Wednesday – Monday 9:30 - 6:30pm (last visit). Closed: on Tuesdays and December 25, January 1, May 1. 12€. Pre-booking is usually advised but you can try to go on the same day.
Church of Santa Cecilia in Trastevere - The church dedicated to the saint by the same name is lovely by itself. And not to be missed is an extraordinary sculpture of the saint, in front of the altar. But the underground is something else. For only 2.50€ you can visit an ancient Roman Domus (possibly of Cecilia's family) and other structures from later periods too.

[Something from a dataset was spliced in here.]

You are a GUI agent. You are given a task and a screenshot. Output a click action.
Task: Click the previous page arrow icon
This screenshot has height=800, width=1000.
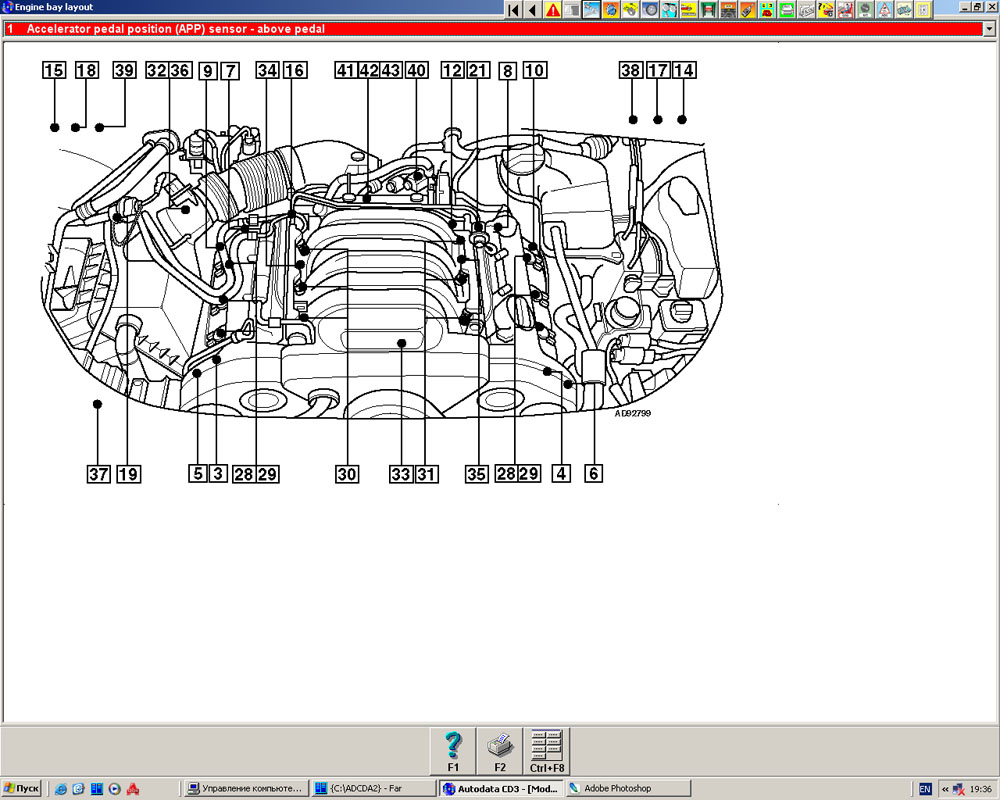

Open daily 10am - 1pm; 4-7pm. Piazza di Santa Cecilia, 22
Basilica of San Clemente - This is another underground in Rome that is simply amazing. The basilica itself is already spectacular, with its 9th century mosaic apse and Cosmatesque floors. But head down underground to two levels of history, with the lowest from Mythra worshippers (pre-Christian).
Piazza di San Clemente not far from the Colosseum. Excavation openMonday - Saturday, 9am-12.30pm; 3-6pm. On Sundays and State Holidays, 12.15-6pm. 10€.
10. The Obvious Thing to Do in Rome on a Rainy Day - Get Cozy in a Cafe or Wine bar
I think one thing most people do when it rains is stay inside, and often it's in their hotel room or apartment. Fair enough. Good to get some downtime in Rome, write those postcards, catch up on email...
But if you are out and about and caught in the rain and want a nice place to sit out the rain, or, if you feel like getting out and doing something more Roman than hanging in your room, you can get cozy in a nice wine bar or indoor cafe.
Here are some of my favorite hangouts in Rome in winter or in the rain:
Stravinskj Bar at Hotel de Russie
The super cozy Stravinskj Bar at Hotel de Russie is one of my go-to spots in cool or rainy weather in Rome
Via del Babuino, 9. Near Piazza del Popolo. Open daily.
Seriously what could be cozier and frankly appropriate in rainy Rome weather than having a proper English tea at Babingtons?
Piazza di Spagna, 23, at the bottom of the Spanish Steps. Open daily 10am - 9:30pm
An old-fashioned Roman treat near the Pantheon, Cafe Doria is actually part of and inside the Galleria Doria Pamphilj, listed above on this page.
Galleria Doria Pamphilj, Via della Gatta, 1, near the Pantheon. Open Monday - Saturday 7:30 - 8pm; Sunday 10am - 8pm.
Chiostro del Bramante
Hidden away upstairs and inside of the Chiostro del Bramante, this lovely cafe offers a refuge from the hustle and bustle of Rome.
Arco della Pace, 5, just behind Piazza Navona. Open daily 10am - 8/9pm. You can enter directly without paying for the art gallery inside.
Cigar Lounge Waldorf Astoria Rome Cavalieri
Get your cigar-groove on in this sumptuous cigar-lounge at the Waldorf Astoria Cavalieri. Photo - Waldorf Astoria
Via Alberto Cadlolo, 101, just slightly above Rome in Monte Mario, with stunning views of the city. Open daily, closed August.
Barnum cafe is one of the loveliest bars around Campo dei Fiori and the perfect spot when it's chilly or raining in Rome. Photo: Barnum Cafe
Via del Pellegrino 87 near Campo Dei Fiori. Open Monday - Saturday 9am - 2am.
Obviously you can just plunk yourself down and have a nice long meal inside a restaurant.